Ce que l'on sait encore moins - voire pas du tout - c'est le scandale littéraire provoqué par la sortie de "Voyage au bout de la nuit". Pour un premier livre, ce fût un coup de maître. Céline a réussi à s'attirer les foudres ainsi que les éloges de ses pairs. Tout le paradoxe célinien est contenu dans ce recueil de critiques contemporain de l'œuvre. "[...] d'où vient donc le charme de ce livre atroce et comment expliquer que ceux-là mêmes qui le disent criminels et asphyxiant ne peuvent s'empêcher de le saluer du nom de chef d'œuvre ?". C'est ce que cette série d'articles tente d'expliquer au lecteur. Des signatures - prestigieuses - auront aussi un impact sur la publicité littéraire de l'œuvre. Parmi celles-ci, on trouvera : Georges Altman, Victor Margueritte, André Maurois, Paul Nizan, Georges Bernanos, Georges Bataille, François Mauriac, Maxime Gorki, Léon Trotsky.
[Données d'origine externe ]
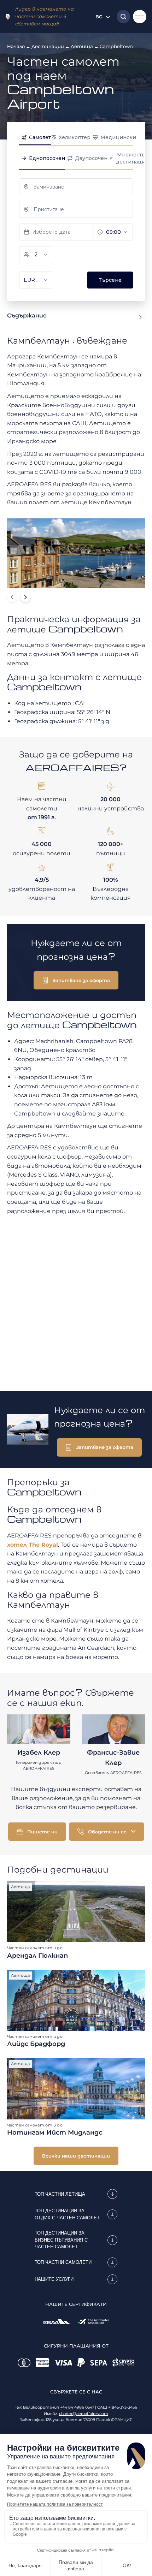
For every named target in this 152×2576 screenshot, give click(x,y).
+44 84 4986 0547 (77, 2407)
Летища (82, 46)
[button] (76, 980)
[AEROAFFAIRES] (8, 17)
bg (99, 16)
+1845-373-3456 (122, 2407)
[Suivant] (25, 597)
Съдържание (27, 315)
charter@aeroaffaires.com (83, 2413)
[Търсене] (121, 16)
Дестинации (47, 46)
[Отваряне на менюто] (139, 16)
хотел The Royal (32, 1544)
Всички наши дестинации (76, 2156)
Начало (16, 46)
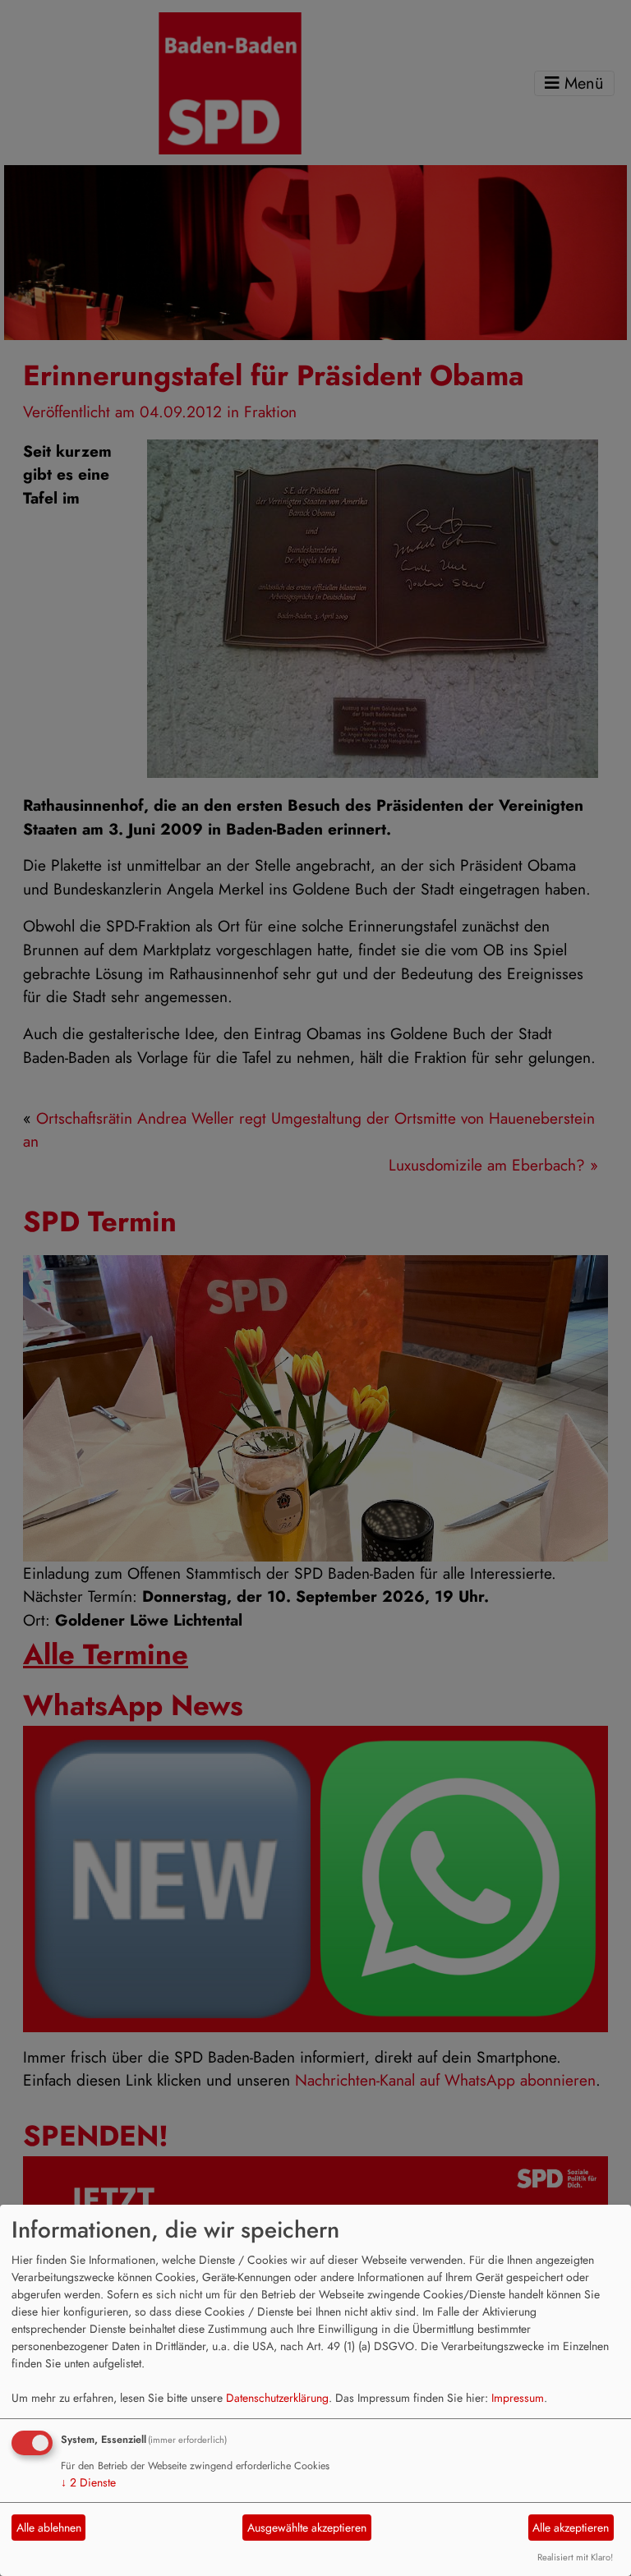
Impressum (517, 2398)
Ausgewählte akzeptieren (306, 2527)
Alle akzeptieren (570, 2527)
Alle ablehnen (48, 2527)
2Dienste (88, 2482)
Nombre d'entre eux associeront Louis-Ferdinand Céline à Rabelais pour la truculence de ses expressions et sa trivialité, ainsi qu'à Mirbeau, Vallès ou aux naturalistes tels que Zola et Huysmans. Un critique le qualifiera "d'étrange Proust de la plèbe" tant il semble réaliser une alchimie entre le naturalisme du 19ème Siècle et le surréalisme désespéré de l'après-guerre. Léon Daudet, dans "Candide", fera le parallèle avec le "Satiricon" de Pétrone. Plus osé encore dans la comparaison littéraire, un critique risquera l'analogie avec Dostoïevski. "Il serait mieux d'évoquer Dostoïevski, avec moins de complaisance à se trouver beau dans le miroir de la perversité."
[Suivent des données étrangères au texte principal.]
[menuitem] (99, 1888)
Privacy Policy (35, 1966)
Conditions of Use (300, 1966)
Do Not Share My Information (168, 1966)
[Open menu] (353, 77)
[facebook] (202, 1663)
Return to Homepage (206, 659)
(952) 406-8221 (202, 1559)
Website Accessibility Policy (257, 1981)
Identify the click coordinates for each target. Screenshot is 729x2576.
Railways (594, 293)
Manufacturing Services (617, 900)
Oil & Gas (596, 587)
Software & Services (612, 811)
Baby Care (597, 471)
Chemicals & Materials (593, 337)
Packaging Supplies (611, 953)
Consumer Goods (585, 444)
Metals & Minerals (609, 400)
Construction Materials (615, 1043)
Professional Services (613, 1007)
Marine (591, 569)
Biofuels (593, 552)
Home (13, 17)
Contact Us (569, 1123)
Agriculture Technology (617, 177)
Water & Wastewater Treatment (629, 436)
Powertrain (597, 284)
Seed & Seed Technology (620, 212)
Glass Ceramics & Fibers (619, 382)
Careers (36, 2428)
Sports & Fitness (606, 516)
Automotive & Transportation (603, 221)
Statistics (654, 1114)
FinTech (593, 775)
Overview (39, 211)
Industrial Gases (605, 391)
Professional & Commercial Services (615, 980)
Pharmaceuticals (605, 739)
Conjointement à sa parenté littéraire, le rapprochement du "Voyage .." de Céline avec d'autres romans à scandale semble inévitable. Deux livres reviennent sous la plume enragée de certains critiques : "La garçonne" de Victor Margueritte et "L'amant de Lady Chatterley" de D.H. Lawrence qui avaient aussi produit leurs effets au moment de leur sortie en raison d'une certaine audace sexuelle pour l'époque.

Mais la virulence touchera aussi l'aspect esthétique du livre. Du naturalisme "de 1880 que M. Céline continue et à celle des satiristes de tous les temps" au symbolisme, du dadaïsme au surréalisme "d'avant la lettre, et dru, et total", toute la kyrielle des "isme" sera reprise, sans que les critiques ne puissent classer cette œuvre inclassable. Alors que certains crient au scandale et poussent des cris d'orfraie, d'autres parient sur la naissance d'un nouveau style littéraire ou - à tout le moins - sur un dépoussiérage de l'ancien. Robert Kemp notera que "cet homme libre a écrit un ouvrage libre, susceptible de provoquer dans les lettres une véritable révolution, par ses hardiesses et par sa nouveauté".

Le style d'écriture du "Voyage" alimentera aussi les discussions passionnées entre critiques. Ce style sera qualifié de vulgaire parce que le texte fait ressortir toute la haine, la violence de la vie et de l'homme. "Un style heurté, vulgaire. Un parti pris d'écrire comme on parle entre copains [...]. Il vous choque, ce langage, dès le début. On s'en accommode assez vite, du reste, on s'habitue. Puis la gêne revient, tenace, quelques pages plus loin [...]. Autre choses : la haine féroce des hommes qui court tout au long du roman. Pas un ne trouve grâce. Pour le reste, c'est une révolte continuelle, une "hargne" d'aigri ou d'hépatique. Pas la moindre pitié, pas le moindre amour. On dirait une série de petites vengeances." C'est un livre qui rejette tous les canons du style, qui transgresse les conventions avec, en fond, de terribles accents obscènes et une allure d'Apocalypse que l'on retrouvera dans toute l'œuvre célinienne. Cependant, beaucoup de critiques accepteront ce style heurté, brut, brutal parce qu'ils y verront un douloureux cri contre la condition humaine. "Son livre est le roman de l'homme malade de civilisation chargé jusqu'à crever des iniquités sociales, le roman de tous les pauvres types que la guerre a broyés." L'écriture de Céline sera rapprochée de la peinture de Goya, à la fois violente et lumineuse.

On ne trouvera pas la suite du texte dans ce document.